== WHAT IS EXPECTED ==
Although the data below holds other lines too, output only those from the line with "Where should I click to: Go" up to and including the line with "Task: Reply to don_region with Ответить", exactly as they appear.
╭─ PROVIDED DATA
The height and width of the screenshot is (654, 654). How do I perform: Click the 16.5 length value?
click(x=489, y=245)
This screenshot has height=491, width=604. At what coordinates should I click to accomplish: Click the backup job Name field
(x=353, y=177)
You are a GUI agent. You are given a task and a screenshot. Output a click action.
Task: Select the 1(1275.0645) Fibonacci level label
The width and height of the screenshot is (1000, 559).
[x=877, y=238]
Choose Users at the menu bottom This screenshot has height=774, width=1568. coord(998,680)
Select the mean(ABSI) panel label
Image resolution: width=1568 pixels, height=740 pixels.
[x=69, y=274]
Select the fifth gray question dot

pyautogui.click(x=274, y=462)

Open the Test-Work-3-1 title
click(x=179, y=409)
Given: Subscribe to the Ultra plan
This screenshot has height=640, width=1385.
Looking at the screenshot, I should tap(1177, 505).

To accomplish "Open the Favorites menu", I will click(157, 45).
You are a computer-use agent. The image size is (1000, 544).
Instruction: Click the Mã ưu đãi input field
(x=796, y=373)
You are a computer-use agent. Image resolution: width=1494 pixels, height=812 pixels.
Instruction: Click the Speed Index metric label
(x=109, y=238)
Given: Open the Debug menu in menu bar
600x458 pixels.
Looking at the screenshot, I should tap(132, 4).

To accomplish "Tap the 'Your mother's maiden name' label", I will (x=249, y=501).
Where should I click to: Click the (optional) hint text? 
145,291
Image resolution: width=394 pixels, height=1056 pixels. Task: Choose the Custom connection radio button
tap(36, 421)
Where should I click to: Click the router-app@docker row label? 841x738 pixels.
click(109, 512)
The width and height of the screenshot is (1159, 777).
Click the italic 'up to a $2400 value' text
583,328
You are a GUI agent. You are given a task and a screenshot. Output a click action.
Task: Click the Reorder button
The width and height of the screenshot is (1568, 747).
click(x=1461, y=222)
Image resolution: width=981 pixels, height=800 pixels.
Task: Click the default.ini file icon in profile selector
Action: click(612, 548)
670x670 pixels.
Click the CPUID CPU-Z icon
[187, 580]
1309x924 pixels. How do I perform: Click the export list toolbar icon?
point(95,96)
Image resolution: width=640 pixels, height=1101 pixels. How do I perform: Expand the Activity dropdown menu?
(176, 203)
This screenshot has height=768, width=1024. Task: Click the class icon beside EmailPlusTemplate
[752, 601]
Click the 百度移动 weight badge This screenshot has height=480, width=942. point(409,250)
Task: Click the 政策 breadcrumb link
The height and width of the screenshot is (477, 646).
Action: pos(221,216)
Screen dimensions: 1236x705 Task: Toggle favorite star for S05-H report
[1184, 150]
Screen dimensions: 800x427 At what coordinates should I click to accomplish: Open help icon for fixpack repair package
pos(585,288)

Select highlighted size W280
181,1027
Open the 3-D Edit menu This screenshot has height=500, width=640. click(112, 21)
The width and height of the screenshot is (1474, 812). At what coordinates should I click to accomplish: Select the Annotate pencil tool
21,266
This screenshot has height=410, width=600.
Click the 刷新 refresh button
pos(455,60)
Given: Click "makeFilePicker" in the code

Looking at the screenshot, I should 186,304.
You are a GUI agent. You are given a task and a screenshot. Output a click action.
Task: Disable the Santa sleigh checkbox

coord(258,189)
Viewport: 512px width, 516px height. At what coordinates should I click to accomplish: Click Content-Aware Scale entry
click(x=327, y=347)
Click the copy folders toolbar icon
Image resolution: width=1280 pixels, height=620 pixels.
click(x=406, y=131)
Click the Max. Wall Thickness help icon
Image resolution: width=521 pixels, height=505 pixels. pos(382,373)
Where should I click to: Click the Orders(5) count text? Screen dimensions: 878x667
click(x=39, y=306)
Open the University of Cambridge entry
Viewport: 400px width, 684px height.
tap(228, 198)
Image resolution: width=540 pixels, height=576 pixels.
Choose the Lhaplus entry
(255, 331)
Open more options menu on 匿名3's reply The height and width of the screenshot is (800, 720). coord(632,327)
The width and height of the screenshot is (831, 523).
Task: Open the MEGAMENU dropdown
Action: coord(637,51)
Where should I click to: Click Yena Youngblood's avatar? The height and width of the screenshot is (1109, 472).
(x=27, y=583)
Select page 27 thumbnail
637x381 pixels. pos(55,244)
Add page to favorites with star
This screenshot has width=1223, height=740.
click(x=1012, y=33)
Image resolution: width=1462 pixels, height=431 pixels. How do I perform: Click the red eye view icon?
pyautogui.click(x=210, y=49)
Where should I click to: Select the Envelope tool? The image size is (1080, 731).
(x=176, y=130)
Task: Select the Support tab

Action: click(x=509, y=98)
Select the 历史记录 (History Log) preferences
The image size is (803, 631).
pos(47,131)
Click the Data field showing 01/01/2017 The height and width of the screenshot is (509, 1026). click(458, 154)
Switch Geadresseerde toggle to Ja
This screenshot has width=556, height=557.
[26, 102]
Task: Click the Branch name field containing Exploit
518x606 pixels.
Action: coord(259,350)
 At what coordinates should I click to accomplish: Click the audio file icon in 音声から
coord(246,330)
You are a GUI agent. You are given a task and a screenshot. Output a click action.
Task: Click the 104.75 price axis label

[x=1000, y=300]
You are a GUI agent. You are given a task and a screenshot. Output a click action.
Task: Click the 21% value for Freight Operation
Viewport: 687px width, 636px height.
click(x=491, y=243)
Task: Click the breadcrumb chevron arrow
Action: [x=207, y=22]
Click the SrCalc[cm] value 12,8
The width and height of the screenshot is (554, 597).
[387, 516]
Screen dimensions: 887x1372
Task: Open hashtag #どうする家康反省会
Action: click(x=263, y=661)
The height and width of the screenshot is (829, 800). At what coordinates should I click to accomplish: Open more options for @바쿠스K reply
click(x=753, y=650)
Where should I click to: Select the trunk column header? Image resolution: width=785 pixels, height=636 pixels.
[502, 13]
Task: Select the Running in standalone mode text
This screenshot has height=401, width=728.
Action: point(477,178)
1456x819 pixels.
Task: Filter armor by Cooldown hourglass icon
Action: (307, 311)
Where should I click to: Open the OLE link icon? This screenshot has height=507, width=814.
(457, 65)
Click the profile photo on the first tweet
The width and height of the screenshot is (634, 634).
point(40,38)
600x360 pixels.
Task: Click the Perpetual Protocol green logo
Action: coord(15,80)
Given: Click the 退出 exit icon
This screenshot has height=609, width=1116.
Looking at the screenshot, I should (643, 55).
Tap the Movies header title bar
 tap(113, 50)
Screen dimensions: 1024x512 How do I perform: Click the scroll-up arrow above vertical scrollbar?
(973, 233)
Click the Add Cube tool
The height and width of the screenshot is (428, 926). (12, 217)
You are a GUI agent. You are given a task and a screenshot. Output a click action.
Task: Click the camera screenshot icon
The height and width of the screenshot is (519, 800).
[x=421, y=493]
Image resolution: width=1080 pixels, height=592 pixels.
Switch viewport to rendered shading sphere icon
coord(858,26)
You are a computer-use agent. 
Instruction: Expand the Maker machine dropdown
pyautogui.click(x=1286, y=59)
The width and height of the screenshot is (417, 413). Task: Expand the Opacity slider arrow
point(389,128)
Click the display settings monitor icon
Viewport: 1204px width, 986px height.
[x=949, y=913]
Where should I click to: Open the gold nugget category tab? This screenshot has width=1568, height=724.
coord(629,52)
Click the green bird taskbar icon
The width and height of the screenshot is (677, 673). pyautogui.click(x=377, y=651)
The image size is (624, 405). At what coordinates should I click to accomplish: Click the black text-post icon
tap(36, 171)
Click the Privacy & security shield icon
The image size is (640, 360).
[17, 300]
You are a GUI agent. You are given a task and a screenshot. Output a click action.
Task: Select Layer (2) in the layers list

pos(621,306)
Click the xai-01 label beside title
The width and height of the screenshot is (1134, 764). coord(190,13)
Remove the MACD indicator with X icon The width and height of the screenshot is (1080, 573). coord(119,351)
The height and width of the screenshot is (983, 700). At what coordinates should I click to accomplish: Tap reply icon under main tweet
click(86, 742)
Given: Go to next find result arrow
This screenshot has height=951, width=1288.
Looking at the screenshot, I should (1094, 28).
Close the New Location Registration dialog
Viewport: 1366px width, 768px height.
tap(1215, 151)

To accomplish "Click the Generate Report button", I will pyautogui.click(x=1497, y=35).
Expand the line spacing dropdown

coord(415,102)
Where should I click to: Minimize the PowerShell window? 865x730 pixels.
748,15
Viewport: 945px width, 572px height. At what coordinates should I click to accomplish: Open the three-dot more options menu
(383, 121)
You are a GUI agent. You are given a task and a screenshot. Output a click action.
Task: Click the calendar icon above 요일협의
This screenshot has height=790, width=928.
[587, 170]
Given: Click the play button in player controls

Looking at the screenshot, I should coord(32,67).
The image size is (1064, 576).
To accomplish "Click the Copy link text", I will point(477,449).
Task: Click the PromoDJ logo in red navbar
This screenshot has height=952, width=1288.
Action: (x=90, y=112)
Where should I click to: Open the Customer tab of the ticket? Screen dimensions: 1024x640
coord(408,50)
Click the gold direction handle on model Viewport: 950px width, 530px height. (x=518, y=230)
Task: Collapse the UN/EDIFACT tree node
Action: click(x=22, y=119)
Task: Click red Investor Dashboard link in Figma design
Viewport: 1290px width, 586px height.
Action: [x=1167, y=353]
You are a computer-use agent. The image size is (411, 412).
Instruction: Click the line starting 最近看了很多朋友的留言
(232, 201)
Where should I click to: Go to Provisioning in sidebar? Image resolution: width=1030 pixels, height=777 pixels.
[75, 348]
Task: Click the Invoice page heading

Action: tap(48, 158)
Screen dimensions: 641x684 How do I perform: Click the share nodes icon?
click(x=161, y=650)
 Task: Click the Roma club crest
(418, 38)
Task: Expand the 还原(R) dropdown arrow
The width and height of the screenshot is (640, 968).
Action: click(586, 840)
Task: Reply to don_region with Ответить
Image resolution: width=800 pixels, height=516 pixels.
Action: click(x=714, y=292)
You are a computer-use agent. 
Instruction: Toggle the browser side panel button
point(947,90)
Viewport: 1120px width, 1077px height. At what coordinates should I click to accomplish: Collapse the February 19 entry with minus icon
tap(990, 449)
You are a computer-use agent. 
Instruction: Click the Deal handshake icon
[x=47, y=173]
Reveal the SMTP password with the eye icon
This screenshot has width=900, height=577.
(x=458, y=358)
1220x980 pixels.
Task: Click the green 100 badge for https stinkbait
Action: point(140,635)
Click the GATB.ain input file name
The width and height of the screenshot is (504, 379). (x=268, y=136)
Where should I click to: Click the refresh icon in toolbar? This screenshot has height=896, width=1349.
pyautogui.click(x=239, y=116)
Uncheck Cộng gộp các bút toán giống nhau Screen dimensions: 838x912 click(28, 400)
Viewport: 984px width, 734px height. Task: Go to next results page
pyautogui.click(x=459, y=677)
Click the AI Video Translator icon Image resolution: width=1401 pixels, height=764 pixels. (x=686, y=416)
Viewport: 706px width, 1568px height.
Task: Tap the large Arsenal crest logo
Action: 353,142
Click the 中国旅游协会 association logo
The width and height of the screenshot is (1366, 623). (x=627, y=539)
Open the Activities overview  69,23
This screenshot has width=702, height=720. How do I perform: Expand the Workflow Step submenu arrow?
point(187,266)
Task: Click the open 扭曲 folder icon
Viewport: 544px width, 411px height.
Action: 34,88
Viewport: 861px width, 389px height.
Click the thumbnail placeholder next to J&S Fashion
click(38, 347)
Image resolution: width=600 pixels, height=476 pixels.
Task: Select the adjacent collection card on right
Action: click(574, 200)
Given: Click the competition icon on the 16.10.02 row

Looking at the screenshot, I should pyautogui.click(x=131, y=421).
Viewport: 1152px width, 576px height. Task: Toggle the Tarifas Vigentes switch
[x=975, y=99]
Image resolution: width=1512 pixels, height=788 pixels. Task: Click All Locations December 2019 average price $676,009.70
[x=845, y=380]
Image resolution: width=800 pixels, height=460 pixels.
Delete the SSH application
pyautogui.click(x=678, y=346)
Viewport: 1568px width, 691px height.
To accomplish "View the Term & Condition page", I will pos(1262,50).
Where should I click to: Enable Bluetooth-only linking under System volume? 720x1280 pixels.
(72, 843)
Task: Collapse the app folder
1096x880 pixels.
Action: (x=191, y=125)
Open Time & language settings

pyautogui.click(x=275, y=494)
╰─
== EXERCISE SOLUTION ==
Where should I click to: Go to Provisioning in sidebar? Image resolution: width=1030 pixels, height=777 pixels.
[75, 348]
Task: Click the Invoice page heading

Action: tap(48, 158)
Screen dimensions: 641x684 How do I perform: Click the share nodes icon?
click(x=161, y=650)
 Task: Click the Roma club crest
(418, 38)
Task: Expand the 还原(R) dropdown arrow
The width and height of the screenshot is (640, 968).
Action: click(586, 840)
Task: Reply to don_region with Ответить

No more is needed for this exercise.